Only the lines from the one with "Open VPN сервер settings" onward are wanted, through the last line of the entries, set down exactly.
RECORDS TO USE: Begin
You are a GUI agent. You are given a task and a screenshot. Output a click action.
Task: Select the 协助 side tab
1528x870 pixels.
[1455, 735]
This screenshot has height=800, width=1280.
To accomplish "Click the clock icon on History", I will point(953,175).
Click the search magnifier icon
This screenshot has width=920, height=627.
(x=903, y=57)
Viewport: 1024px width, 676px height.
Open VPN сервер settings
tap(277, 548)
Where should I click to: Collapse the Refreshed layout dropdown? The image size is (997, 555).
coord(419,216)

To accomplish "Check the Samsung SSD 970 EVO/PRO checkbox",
RECORDS TO USE: End
OUTPUT OF THE EXERCISE -
Open VPN сервер settings
tap(277, 548)
Where should I click to: Collapse the Refreshed layout dropdown? The image size is (997, 555).
coord(419,216)

To accomplish "Check the Samsung SSD 970 EVO/PRO checkbox",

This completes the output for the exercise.